A reader asks of our Austin Answered project: “When and why did the tree-named streets downtown change to numbered street names?”
As many Austinites eventually figure out, most of the north-south streets downtown were named for Texas rivers. Within the original 1839 grid, they followed the order of the major rivers as they generally appear on Texas maps. Additional streets were later named for smaller Texas rivers and creeks, such as Comal, Navasota and Medina.
The east-west streets on that original city plan were labeled mostly for trees. The most famous was Pecan Street, now Sixth Street, revived in the names of a festival, a café and other current attractions. Some of the later tree streets, such as Olive, Juniper and Hackberry, live on elsewhere in Austin.
Edwin Waller, charged with hacking the city out of the wilderness, actually preferred numbers for those east-west streets, as a July 11, 1839 letter to Texas President Mirabeau B. Lamar proves.

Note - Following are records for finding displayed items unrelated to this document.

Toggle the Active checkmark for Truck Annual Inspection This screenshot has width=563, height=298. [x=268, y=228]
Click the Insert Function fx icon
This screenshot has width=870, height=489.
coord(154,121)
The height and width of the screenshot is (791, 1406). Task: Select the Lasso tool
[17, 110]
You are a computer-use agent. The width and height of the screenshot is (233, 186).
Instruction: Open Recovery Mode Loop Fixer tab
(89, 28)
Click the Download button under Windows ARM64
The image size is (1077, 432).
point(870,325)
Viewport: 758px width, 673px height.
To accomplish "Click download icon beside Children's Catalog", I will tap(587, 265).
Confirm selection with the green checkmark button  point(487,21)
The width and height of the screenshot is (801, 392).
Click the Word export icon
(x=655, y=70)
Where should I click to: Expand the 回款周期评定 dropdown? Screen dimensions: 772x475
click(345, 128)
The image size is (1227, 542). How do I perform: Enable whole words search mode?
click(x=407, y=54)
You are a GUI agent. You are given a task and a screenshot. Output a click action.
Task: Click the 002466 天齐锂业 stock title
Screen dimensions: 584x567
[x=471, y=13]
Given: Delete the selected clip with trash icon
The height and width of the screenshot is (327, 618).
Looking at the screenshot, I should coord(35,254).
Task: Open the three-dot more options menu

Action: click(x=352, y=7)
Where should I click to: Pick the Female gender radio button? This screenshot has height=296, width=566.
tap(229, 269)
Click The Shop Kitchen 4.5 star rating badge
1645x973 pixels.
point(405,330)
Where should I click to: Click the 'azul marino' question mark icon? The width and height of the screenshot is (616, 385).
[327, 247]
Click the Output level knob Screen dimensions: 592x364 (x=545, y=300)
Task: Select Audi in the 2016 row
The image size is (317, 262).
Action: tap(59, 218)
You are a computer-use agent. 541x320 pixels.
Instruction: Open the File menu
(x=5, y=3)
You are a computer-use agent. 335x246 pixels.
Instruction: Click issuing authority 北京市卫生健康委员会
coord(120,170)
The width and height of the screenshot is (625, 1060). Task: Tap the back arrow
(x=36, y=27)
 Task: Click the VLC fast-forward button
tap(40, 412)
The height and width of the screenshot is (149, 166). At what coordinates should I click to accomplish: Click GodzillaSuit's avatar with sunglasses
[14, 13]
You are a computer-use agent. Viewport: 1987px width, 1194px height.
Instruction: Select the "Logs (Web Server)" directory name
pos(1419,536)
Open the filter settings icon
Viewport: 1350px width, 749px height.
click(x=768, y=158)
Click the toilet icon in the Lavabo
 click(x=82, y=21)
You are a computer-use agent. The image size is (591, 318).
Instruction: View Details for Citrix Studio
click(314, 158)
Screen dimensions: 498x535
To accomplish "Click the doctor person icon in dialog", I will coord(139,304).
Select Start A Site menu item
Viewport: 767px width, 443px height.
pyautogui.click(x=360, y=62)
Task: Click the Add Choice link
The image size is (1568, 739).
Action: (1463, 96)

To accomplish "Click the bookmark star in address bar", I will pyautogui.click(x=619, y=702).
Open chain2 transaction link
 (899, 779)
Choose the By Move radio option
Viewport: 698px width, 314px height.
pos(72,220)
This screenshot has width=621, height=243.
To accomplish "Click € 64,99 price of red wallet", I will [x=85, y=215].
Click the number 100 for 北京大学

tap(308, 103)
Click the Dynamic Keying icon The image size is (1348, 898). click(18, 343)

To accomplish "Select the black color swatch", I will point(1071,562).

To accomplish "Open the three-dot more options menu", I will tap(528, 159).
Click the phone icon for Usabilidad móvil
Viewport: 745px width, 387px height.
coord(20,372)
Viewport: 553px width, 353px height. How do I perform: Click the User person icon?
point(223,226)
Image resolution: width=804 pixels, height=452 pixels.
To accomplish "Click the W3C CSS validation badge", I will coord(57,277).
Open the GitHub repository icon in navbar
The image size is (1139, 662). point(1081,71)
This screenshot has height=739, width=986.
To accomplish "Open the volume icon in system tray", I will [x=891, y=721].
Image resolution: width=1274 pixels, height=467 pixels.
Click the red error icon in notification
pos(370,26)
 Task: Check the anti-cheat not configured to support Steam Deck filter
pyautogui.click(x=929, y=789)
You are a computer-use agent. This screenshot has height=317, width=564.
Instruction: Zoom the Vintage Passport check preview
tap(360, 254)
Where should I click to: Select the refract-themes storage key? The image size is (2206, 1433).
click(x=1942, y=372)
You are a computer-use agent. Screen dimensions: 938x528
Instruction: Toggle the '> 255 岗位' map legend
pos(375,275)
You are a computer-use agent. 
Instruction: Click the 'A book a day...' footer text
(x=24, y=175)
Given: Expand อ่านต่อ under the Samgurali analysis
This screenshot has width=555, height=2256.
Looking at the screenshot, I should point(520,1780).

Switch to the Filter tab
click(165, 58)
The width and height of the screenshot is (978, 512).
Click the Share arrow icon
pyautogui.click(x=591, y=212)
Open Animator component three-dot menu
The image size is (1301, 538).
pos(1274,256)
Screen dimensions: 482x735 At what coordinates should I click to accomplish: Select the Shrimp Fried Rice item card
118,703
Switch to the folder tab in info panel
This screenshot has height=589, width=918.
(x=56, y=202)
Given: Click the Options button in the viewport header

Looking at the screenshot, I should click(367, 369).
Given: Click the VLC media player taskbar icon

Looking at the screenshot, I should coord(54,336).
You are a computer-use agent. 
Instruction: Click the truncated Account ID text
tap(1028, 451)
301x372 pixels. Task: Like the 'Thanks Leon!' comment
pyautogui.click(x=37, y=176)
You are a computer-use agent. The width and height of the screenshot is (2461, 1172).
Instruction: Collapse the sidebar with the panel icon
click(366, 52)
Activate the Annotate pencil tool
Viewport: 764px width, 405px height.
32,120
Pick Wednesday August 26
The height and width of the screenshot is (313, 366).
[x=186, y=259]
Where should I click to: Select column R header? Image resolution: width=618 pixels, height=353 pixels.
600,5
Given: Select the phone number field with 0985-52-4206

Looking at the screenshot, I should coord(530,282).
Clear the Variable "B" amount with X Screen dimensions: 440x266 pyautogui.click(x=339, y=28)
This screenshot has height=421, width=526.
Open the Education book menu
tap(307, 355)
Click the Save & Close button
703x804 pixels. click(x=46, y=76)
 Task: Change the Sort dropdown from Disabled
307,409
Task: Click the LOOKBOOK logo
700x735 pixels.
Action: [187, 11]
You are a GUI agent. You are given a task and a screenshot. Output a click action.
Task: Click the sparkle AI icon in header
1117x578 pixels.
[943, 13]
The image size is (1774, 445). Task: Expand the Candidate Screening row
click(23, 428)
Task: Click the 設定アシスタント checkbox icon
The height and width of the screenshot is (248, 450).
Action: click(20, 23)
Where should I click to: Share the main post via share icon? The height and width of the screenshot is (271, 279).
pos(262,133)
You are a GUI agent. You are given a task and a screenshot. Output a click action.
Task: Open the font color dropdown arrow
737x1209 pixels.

Some maps from the late 19th century and early 20th century show both numbers and tree names for the same streets.
Mike Miller, manager of the Austin History Center, can tell us exactly when the numbers became enshrined: Sept. 21, 1886. The previous day, City Council passed an ordinance adopting numbers and designating Congress Avenue as the dividing line between east and west. But it also said that the old names streets would remain — so both.
A committee had met earlier that year to investigate the renaming of streets, but details of their reports were not included in the minutes. Therefore we don’t know why.
“The language was still the same in 1908,” Millers said, “but you do start seeing the tree names being dropped from use. If I had to venture a guess, it just fell out of fashion.”